Present the listing below as a numbered list, omitting any blank lines and leaving out the pictures.

-- Extracted material start --

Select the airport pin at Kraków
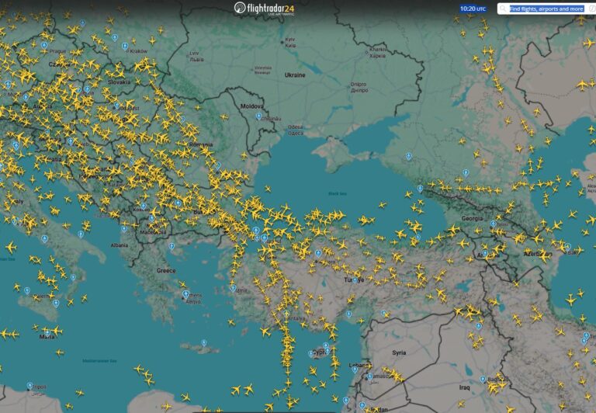 [125, 46]
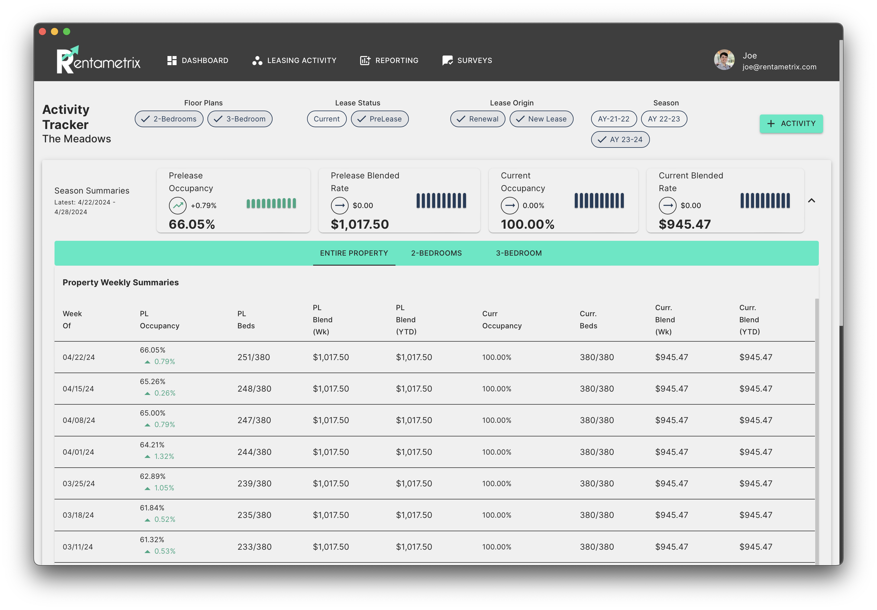The width and height of the screenshot is (877, 610).
Task: Click the Current Occupancy flat arrow icon
Action: tap(510, 205)
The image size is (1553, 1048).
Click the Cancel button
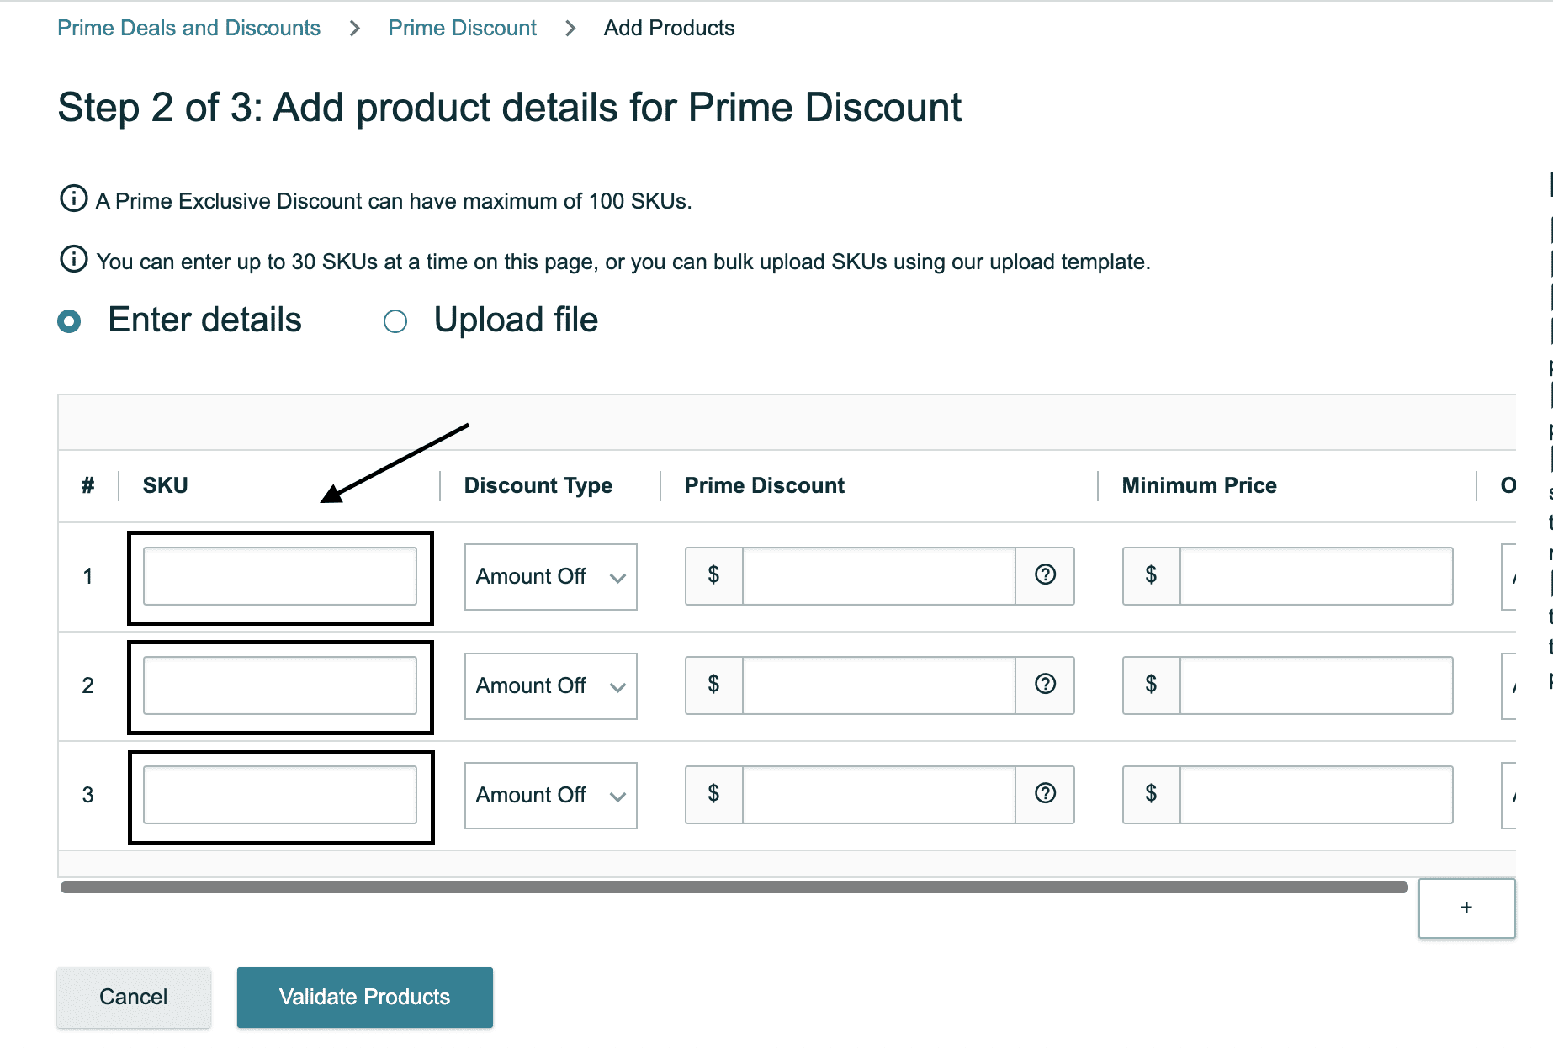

-- Extracted material end --

Exercise solution:
1. Select the airport pin at Kraków
2.  [125, 46]
3. The width and height of the screenshot is (877, 610).
4. Task: Click the Current Occupancy flat arrow icon
5. Action: tap(510, 205)
6. The image size is (1553, 1048).
7. Click the Cancel button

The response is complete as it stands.